WORK ITEM -> Scan the data below for lines holding the word "will", and copy each line found.

DATA RECORDS ->
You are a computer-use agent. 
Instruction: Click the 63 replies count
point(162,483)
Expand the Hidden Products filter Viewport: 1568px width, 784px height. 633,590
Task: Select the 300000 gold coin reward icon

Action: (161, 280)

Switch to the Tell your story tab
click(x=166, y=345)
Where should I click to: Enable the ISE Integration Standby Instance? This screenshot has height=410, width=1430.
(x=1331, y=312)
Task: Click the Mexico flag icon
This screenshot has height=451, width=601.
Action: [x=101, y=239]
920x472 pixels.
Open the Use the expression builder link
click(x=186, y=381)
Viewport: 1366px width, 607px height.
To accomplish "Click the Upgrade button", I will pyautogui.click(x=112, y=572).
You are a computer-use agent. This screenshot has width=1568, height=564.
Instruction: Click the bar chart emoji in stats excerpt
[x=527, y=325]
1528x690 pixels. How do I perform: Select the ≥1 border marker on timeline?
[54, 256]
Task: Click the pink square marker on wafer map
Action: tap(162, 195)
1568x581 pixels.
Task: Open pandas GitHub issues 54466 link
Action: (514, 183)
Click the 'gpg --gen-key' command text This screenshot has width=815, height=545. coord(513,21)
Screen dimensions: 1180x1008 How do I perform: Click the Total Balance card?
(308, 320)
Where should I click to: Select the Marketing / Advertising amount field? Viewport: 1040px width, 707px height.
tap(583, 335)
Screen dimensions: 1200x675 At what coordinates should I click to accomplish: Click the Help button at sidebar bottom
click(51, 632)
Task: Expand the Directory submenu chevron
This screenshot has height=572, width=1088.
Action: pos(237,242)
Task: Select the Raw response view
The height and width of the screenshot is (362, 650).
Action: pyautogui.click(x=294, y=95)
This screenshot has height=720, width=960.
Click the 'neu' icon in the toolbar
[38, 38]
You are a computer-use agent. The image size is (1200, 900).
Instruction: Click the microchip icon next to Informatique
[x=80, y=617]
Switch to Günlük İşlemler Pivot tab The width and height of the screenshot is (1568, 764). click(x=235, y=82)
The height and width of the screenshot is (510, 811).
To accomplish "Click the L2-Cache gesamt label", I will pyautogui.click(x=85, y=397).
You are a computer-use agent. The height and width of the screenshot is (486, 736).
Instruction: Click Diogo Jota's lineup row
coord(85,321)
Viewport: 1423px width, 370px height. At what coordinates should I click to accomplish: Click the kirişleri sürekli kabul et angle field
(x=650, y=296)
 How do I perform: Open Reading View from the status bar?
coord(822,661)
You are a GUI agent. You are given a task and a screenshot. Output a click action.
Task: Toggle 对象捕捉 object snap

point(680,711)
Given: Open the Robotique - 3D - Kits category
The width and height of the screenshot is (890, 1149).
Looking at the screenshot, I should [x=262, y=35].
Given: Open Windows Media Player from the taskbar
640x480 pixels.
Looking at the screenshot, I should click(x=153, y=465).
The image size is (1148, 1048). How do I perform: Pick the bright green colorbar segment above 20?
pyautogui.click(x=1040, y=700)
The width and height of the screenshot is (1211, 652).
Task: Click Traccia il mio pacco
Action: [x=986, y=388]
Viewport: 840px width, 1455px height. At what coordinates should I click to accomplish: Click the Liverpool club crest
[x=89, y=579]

YOUR SOLUTION ->
To accomplish "Click the Upgrade button", I will pyautogui.click(x=112, y=572).
To accomplish "Click the L2-Cache gesamt label", I will pyautogui.click(x=85, y=397).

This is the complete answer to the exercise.